Gavan Reilly: It’s one thing to set rules, another to enforce them
It’s been funny to see the apparent claim given to Jim O’Callaghan in the last few days, after the new Minister for Justice gave a series of interviews including some ‘home truths’ on immigration.
The latter is especially hard to square. The minister said at the weekend, for example, that the majority of international protection applicants are not entitled to be here. Well, duh: that’s not a brave statement, it’s a description of facts. The majority (not an overwhelming majority, but the majority) of applicants have their requests for asylum turned down. By definition, therefore, they do not meet the criteria for being allowed to stay. It’s not rocket science - yet merely saying it aloud apparently means he’s being feted as a heroic soothsayer who is finally ‘calling things out’.
An objectively more important task is whether the existing rules around asylum seekers are actually being enforced. The man who died after the stabbings on South Anne Street had previously failed in a request for asylum in Italy, where he had also been also arrested and accused of rape.
Here’s the thing. We are told that claimants in Ireland are fingerprinted and are checked against Europol records for suggestions of previous crime: while the late man is entitled to the presumption of innocence, why was he permitted to claim asylum in a second EU country, and not have this previous allegation come back to light?

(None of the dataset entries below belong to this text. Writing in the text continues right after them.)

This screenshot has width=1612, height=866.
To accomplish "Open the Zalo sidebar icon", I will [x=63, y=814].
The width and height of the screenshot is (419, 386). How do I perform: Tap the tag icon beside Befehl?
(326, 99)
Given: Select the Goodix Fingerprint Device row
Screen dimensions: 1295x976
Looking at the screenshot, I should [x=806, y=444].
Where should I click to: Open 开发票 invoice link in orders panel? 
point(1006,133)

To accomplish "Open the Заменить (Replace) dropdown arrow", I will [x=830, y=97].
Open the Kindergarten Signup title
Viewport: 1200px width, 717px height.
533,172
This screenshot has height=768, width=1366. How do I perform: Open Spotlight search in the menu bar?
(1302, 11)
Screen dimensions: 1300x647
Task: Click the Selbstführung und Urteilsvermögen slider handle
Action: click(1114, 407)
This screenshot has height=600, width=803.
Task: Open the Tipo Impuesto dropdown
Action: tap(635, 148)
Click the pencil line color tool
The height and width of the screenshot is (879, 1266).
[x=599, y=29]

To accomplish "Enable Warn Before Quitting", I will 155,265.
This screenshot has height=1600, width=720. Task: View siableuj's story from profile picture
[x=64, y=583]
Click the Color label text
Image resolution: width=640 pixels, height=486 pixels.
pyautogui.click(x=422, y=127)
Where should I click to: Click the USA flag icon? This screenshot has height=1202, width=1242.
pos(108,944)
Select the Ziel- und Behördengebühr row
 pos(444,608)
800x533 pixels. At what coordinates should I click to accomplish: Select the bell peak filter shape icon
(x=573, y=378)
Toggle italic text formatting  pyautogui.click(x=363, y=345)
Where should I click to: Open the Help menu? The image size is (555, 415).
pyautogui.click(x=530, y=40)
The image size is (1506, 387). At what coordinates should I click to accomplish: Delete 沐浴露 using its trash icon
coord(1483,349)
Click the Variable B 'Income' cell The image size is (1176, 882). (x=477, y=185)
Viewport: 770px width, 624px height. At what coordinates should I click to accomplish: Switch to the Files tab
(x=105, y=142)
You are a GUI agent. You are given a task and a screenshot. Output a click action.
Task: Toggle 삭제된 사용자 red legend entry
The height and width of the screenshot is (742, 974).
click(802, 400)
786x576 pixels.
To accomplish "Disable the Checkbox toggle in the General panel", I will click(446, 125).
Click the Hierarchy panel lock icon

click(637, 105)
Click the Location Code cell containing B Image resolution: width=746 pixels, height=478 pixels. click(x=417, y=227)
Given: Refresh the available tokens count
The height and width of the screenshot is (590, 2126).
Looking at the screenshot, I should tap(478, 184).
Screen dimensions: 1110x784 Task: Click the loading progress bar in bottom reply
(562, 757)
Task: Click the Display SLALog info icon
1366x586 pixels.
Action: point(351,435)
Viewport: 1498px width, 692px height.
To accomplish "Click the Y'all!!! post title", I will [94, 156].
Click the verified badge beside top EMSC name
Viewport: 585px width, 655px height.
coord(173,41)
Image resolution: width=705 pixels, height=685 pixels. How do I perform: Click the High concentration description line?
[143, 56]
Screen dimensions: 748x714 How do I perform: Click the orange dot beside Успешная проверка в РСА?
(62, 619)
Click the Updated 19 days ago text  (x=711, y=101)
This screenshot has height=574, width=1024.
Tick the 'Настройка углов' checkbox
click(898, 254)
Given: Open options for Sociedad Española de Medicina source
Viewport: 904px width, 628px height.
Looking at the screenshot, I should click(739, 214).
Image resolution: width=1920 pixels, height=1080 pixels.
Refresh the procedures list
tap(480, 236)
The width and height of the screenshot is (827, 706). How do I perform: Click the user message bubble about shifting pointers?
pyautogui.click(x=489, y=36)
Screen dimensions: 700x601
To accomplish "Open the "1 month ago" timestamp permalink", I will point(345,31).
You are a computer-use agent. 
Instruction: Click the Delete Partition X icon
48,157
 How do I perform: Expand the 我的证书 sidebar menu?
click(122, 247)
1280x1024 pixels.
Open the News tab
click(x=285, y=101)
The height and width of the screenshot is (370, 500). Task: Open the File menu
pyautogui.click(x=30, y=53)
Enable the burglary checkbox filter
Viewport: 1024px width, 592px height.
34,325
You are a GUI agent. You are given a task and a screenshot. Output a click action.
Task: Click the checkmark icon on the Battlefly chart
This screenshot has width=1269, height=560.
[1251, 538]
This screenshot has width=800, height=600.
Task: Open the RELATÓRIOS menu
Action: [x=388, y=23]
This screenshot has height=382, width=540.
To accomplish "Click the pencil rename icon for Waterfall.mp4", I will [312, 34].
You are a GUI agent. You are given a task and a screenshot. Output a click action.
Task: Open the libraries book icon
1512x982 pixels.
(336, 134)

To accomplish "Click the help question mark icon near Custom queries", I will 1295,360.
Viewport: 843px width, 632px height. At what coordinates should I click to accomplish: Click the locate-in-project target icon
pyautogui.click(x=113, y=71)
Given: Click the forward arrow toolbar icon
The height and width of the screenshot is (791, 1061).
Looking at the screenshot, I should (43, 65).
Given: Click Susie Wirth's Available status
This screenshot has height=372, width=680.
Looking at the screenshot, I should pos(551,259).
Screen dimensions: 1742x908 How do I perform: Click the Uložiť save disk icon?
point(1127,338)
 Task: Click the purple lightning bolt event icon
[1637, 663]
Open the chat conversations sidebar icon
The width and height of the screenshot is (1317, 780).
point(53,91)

Elsewhere the official guidance also says if an asylum seeker is accused of a serious crime while in Ireland, their application is immediately rejected. Why, then, was the Stoneybatter slasher - whose Irish visa had already expired - allowed out on bail while facing serious drug charges? Why was he released to walk freely around a country he was not entitled to be in?
The easier thing for a new justice minister to do, than to rewrite asylum rules, would be to ensure the existing ones are properly enforced.